A witness interviewed for the report said Daneshgar left the office in 1990 after he was accused of declaring drug results without actually testing them – a process referred to as dry labbing. He was later rehired.

“Other witnesses claim that Daneshgar has engaged in other instances of “dry labbing” since his return to the office in 2006,” the report states.

Also suspended without pay is James Woodson a forensic evidence specialist hired in 2010; he was promoted to forensic investigator in 2013 and court records say he was a courier for drug evidence.

Woodson was indicted on one count each of trafficking cocaine, theft of a controlled substance (cocaine), official misconduct, and tampering with evidence. Woodson is accused of removing cocaine from an evidence bag at the controlled substances lab, said Attorney General Beau Biden.

Defense attorney John Brady said in an earlier interview he expects more arrests are forthcoming; Sgt. Paul Shavack of the Delaware State Police said the investigation is ongoing.

Facility not secure

Numerous other problems are outlined in the report including a lack of security. Keypads failed to record an up-to-date time of entry – a problem employees blamed on a Y2K glitch dating to the year 2000.

“Regardless of the origin or explanation, all door entries now show an entry date of Jan. 1, 1970, and do not provide an accurate date and time of access,” the reports states.

Other security failures include:

• Most employees' keypad access to the office were not deactivated when the employee left for a different job or retired.

• Video recorded by internal security cameras throughout the office is not saved; video recordings are replaced with new footage every week and the old images are lost.

• The door to the drug vault was often propped open with a wedge, the report states.

As for handling drug evidence and logging it in for the record, the report notes questionable practices. Data-entry errors were common, and employees handled drugs arbitrarily.

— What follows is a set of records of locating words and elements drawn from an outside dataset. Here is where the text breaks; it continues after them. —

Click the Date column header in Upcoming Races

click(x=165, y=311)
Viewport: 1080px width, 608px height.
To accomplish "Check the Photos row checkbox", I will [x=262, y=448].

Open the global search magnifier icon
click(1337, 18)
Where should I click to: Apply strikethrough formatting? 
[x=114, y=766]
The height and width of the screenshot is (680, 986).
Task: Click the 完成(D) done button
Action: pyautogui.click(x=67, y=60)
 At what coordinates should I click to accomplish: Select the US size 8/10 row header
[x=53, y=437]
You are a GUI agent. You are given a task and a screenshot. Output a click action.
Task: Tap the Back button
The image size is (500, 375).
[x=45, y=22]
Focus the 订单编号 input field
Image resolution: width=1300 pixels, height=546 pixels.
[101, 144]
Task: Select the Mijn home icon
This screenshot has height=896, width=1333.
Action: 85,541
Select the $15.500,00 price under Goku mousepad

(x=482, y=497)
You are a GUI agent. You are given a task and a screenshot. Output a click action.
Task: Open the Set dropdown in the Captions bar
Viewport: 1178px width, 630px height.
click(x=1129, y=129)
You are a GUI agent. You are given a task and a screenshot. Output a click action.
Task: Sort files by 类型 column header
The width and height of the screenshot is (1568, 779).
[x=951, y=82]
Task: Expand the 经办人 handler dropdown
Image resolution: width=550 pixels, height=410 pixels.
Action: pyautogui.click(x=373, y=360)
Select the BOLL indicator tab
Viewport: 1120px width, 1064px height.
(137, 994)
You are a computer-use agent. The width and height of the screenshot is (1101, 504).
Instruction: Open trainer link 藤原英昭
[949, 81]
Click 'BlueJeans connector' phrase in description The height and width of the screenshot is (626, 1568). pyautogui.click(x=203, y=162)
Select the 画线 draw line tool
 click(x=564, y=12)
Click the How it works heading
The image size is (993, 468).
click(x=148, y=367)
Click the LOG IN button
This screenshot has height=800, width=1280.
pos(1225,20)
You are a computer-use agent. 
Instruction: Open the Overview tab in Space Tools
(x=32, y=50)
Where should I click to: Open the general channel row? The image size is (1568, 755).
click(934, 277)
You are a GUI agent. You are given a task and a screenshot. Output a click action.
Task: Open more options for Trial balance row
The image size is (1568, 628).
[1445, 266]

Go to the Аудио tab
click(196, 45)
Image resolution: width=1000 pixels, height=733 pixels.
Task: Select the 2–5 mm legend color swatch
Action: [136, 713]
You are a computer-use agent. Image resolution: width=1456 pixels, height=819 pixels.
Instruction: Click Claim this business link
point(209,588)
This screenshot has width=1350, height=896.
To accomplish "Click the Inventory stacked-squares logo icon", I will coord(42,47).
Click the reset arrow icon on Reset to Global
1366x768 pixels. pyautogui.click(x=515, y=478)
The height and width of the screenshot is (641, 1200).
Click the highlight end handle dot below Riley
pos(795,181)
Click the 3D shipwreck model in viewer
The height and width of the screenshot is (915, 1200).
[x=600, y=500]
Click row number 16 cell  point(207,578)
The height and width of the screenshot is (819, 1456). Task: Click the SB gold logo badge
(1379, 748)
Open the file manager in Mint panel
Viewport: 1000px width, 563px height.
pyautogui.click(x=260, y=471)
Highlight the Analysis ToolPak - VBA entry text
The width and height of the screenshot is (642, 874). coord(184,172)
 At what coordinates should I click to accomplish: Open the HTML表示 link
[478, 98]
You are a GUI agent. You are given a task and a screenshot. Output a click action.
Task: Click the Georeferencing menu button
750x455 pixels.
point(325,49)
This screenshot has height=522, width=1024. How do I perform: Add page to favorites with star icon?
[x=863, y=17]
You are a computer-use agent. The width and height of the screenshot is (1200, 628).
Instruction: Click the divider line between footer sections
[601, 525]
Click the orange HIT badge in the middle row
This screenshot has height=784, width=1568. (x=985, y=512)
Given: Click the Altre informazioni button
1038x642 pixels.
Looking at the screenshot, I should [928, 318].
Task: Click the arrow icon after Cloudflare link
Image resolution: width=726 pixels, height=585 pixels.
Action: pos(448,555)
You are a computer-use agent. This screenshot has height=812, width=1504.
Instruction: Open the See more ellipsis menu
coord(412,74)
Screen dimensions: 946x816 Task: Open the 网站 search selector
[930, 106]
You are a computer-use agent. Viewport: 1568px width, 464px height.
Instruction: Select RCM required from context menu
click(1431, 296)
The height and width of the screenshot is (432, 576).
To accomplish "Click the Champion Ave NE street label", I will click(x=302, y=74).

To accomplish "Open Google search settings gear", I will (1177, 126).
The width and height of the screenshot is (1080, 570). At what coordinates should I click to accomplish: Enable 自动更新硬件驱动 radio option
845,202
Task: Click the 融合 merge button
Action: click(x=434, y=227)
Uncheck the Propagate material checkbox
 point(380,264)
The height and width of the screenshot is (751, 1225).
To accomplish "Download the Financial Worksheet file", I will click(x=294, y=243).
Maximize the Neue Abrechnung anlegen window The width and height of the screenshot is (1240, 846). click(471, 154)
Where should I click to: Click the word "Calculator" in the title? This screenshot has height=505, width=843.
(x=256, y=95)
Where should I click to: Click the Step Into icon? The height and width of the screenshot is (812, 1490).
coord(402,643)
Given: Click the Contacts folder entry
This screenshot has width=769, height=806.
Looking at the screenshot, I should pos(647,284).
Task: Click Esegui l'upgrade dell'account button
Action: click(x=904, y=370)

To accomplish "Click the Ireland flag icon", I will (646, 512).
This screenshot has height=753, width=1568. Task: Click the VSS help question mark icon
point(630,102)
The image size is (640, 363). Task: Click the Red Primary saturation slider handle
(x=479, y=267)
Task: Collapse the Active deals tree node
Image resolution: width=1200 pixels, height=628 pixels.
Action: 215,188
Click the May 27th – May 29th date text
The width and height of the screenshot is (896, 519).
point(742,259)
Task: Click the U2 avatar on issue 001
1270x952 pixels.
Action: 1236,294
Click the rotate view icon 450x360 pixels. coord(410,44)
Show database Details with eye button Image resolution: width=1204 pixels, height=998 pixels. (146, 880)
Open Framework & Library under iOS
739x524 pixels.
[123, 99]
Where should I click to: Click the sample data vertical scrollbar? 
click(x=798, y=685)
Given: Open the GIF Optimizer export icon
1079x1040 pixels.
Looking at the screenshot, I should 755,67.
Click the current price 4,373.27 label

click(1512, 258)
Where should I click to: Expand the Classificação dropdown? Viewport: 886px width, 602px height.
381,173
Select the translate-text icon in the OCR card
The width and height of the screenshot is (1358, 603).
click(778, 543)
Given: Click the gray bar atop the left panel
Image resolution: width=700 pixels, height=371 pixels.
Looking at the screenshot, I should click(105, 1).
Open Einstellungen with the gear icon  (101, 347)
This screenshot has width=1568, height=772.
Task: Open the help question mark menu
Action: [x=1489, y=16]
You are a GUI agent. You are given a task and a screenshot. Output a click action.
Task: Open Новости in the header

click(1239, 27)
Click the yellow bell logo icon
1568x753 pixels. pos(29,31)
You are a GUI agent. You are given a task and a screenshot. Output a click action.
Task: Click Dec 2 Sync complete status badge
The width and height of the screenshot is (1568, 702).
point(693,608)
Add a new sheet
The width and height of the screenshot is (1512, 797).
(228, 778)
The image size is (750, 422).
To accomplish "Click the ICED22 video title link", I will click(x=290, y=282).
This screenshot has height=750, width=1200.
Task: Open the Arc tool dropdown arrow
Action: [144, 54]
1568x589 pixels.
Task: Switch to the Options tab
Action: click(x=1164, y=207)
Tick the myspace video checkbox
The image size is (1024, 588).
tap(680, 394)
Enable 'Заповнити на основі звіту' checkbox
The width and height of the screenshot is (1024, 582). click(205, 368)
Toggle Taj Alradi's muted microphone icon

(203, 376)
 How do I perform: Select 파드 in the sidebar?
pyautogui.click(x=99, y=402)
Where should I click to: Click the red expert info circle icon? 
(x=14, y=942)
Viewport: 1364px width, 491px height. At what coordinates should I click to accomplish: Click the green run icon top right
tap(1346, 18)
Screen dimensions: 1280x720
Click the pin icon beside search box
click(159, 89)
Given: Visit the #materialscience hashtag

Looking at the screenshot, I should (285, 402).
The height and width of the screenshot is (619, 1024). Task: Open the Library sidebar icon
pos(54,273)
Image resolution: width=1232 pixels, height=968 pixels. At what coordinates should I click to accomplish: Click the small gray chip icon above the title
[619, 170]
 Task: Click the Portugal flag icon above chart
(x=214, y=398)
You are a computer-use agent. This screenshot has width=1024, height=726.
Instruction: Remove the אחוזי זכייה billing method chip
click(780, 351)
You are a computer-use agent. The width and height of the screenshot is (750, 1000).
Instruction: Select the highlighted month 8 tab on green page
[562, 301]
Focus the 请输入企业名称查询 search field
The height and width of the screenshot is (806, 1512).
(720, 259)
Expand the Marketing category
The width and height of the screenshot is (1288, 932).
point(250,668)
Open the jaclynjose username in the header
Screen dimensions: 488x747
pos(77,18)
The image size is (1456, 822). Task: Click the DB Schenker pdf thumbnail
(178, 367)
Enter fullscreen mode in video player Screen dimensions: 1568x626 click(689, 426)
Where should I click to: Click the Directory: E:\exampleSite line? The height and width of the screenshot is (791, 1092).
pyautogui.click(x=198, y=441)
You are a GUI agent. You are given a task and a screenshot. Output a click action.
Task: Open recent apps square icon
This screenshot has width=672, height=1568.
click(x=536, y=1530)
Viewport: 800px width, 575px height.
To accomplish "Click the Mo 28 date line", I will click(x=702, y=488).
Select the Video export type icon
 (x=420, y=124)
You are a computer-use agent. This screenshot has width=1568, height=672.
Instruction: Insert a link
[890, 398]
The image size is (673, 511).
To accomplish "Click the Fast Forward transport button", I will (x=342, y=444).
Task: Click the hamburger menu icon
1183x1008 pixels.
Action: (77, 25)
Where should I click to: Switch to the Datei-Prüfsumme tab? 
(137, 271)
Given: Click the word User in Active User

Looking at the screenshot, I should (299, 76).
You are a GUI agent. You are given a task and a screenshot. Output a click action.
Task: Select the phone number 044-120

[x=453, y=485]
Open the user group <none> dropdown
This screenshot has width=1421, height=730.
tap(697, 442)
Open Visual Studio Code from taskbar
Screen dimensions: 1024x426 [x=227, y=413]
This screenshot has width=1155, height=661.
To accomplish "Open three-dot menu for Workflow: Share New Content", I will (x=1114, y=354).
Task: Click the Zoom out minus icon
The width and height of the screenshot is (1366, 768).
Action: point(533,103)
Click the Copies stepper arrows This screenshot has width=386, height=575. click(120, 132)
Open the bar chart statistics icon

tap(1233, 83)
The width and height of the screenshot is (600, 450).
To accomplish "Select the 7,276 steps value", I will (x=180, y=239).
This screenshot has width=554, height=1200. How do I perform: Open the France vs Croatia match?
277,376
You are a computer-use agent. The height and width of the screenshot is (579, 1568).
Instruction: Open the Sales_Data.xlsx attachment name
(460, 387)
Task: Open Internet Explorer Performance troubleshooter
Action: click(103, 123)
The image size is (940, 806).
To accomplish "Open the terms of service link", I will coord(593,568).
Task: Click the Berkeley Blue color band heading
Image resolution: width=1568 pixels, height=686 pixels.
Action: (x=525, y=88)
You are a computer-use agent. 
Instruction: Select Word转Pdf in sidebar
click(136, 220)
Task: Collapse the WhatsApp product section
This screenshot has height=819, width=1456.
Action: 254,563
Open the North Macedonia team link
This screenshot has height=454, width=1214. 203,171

“A former office employee described an instance where a marijuana plant was submitted for analysis, but was not sufficiently dry to test. Rather than returning the evidence, the plant was placed in a dryer in a back stairwell at the office; all office employees have access to the stairwell,” the report states.

Other instances of poor handling include ripped packages and loose drugs occasionally found on the office floor.

While the report states the investigation has uncovered 51 cases of potentially compromised evidence stemming from 46 cases, Sussex County Public Defender Robert Robinson said he believes that number could be much higher.

“I don’t think there is any way of knowing how much compromised evidence there is because the record-keeping was apparently nonexistent. I’m sure there is a ton of discredited evidence, but I have no idea how attorneys can challenge it considering the complete failure of protections and protocol,” Robinson said. “I doubt there is any way someone can tell what evidence was “dry-labbed” and which wasn’t without retesting everything.”

The failure within the office has serious implications, especially for those serving time, Robinson said.

“It is important to remember that there are people doing long jail sentences, and in some cases life sentences, based on this evidence,” he said.